Court Opinion

ID: 9687687
Source: CourtListenerOpinion
Date Created: 2023-08-24 16:42:27.737726+00
Date Added: 2024-06-11T18:18:30.040740
License: Public Domain

PER CURIAM.
This appellant was convicted of a breach of a Montgomery ordinance. The particular breach was driving while under the influence of an intoxicating beverage.
In its proof the City relied on the results of a breath test made on an “intoximeter.” This seems to be a machine which uses sophisticated chemo-physical processes to gauge the blood alcoholic content from the output of the lungs of the person tested.

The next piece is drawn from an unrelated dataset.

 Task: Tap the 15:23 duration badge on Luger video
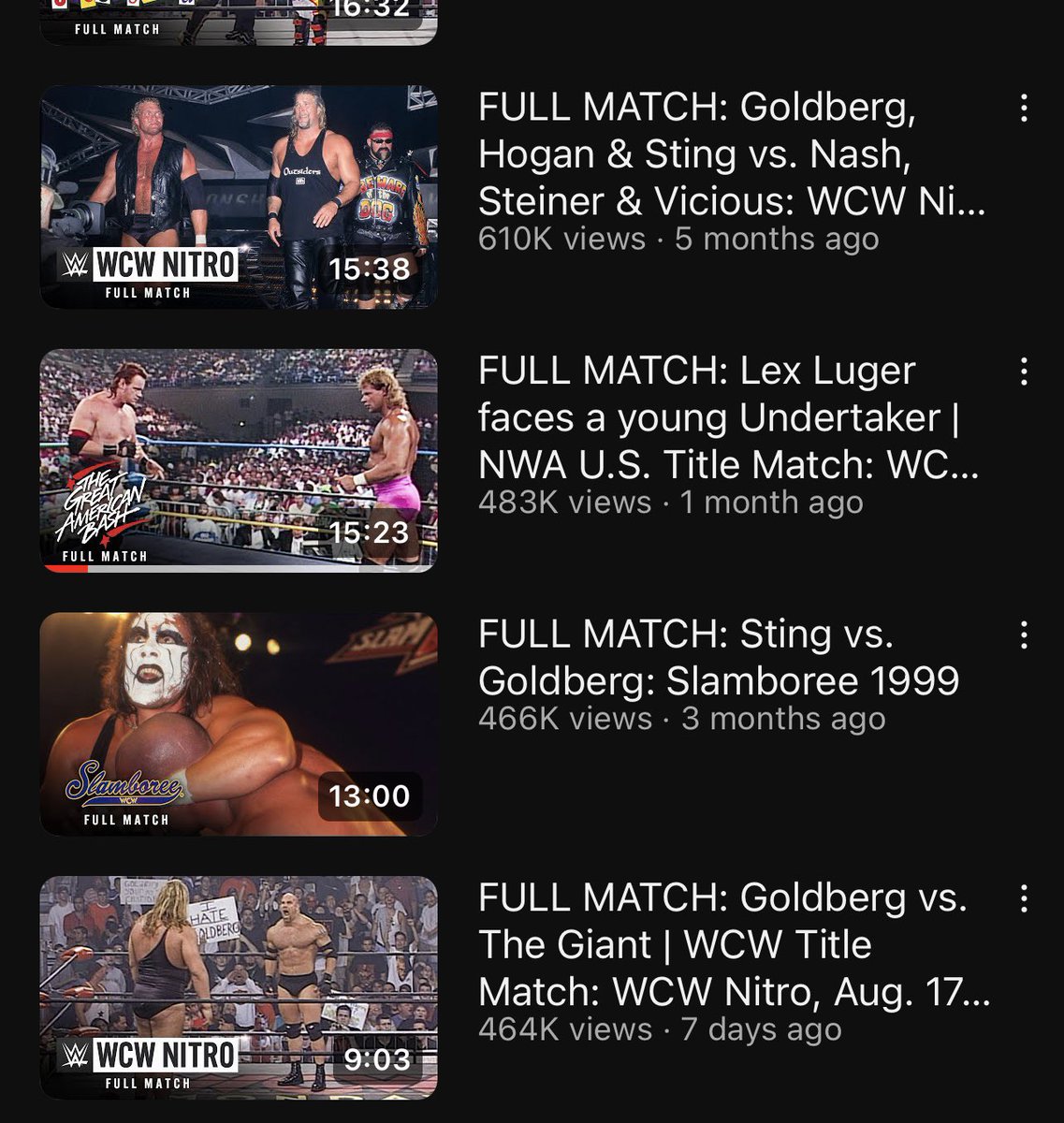[370, 532]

The “Alabama Chemical Test for Intoxication Act,” No. 699 of September 11, 1969,1 § 2, makes certain chemical analyses of, inter alia, a person’s breath admissible in evidence in “civil or criminal” actions. Such analyses carry with them specified rebuttable presumptions. See McCreary v. State, 42 Ala.App. 410, at p. 413, 166 So.2d 914.

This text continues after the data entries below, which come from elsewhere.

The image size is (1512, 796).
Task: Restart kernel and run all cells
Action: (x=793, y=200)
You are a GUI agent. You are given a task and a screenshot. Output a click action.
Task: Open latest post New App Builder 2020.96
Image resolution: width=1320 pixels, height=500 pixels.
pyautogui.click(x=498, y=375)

The validity of such analyses is conditioned on:
(a) the performance being under a method, or methods; and
(b) by a person with a valid permit;
all as approved by the State Board of Health.
Since this section making the analysis admissible is contrary to Common Law it must, particularly in a criminal case, be strictly construed. Hence, it was incumbent on the City to show:
(1) which test it had designated for its approved officers to administer (§ 1(a) of said Act, 3rd sent.) ; and
(2) that the test and the operator have been approved as required by § 2(b).

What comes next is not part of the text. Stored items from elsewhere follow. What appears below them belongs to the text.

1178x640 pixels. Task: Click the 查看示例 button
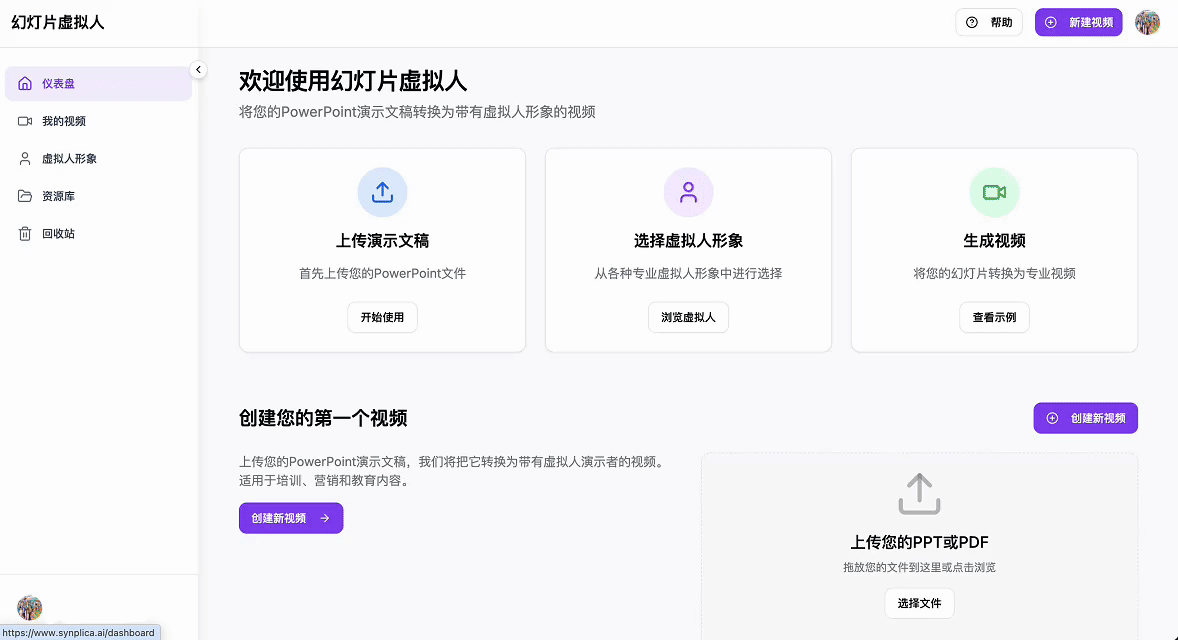pos(994,317)
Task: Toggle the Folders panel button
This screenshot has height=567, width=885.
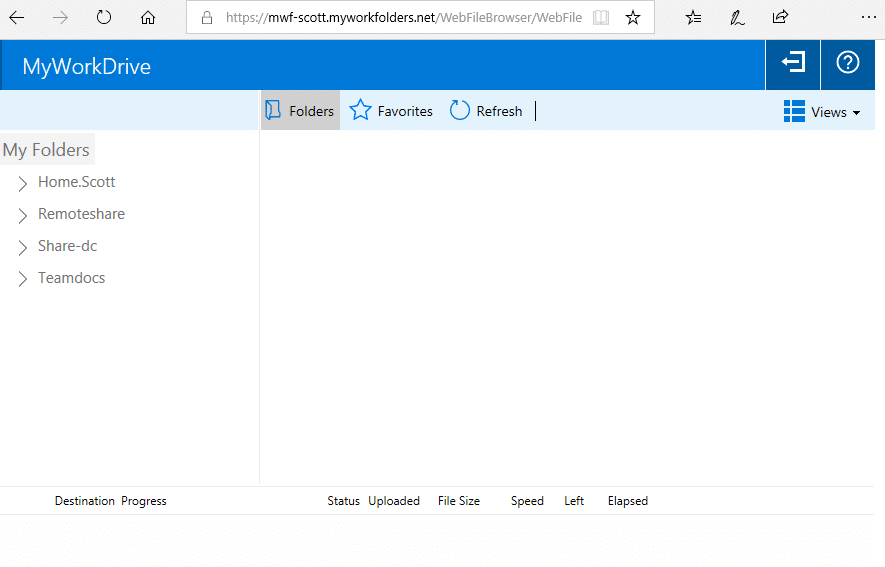Action: 300,111
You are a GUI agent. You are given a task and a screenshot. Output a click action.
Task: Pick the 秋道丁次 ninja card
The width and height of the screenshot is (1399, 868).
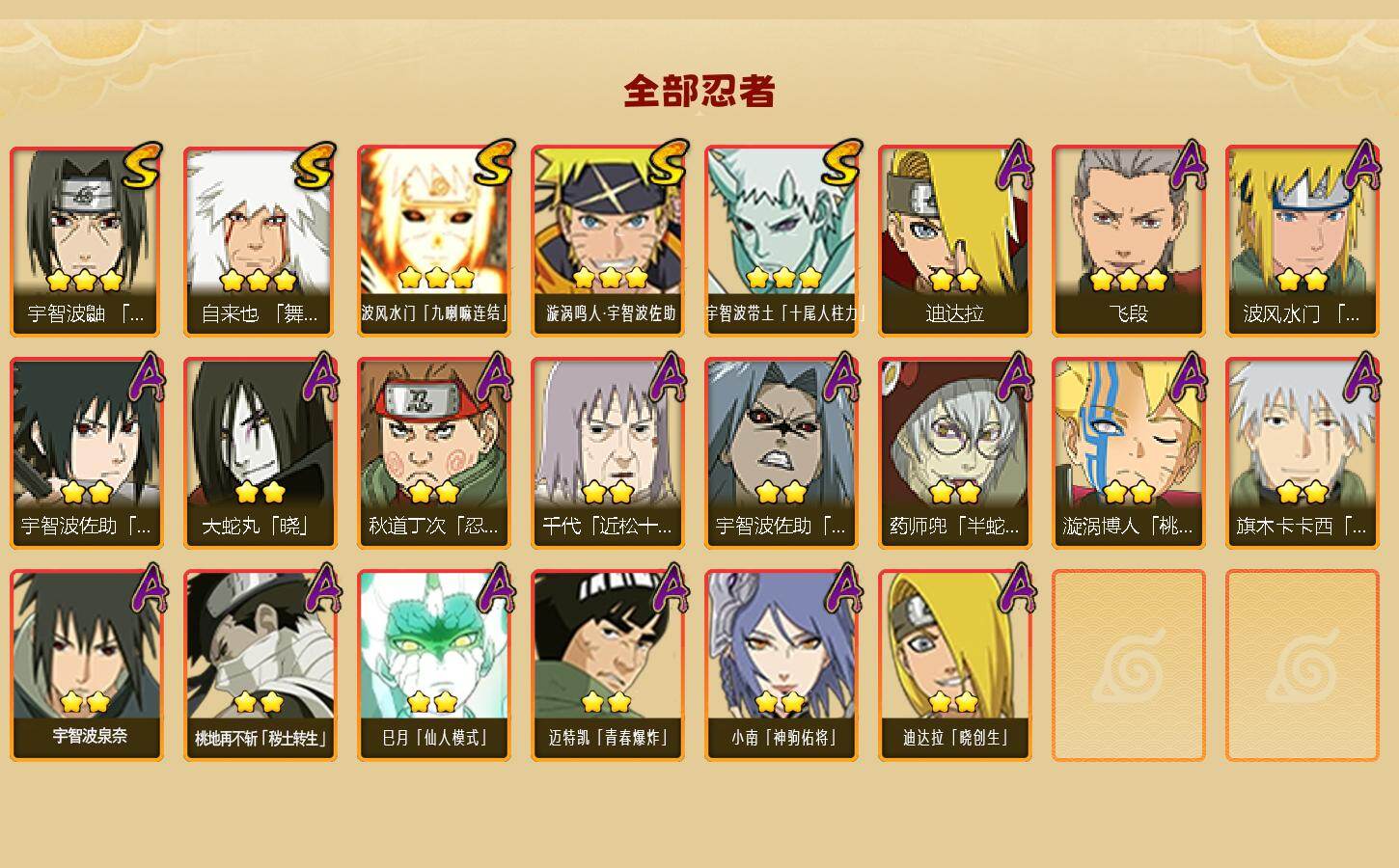click(433, 453)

The record sub judice fails to show such proof. We pretermit deciding whether or not the limitation of the Act to civil and criminal causes eliminates “quasi-criminal” cases from its field of operation. But see City of Mobile v. McCown Oil Co., 226 Ala. 688, 148 So. 402, which holds that a violation of a city ordinance is not a criminal proceeding.
The judgment below is reversed and this cause is remanded.
Reversed and remanded.
All the Judges concur.

. The constitutionality of this statute was not raised below.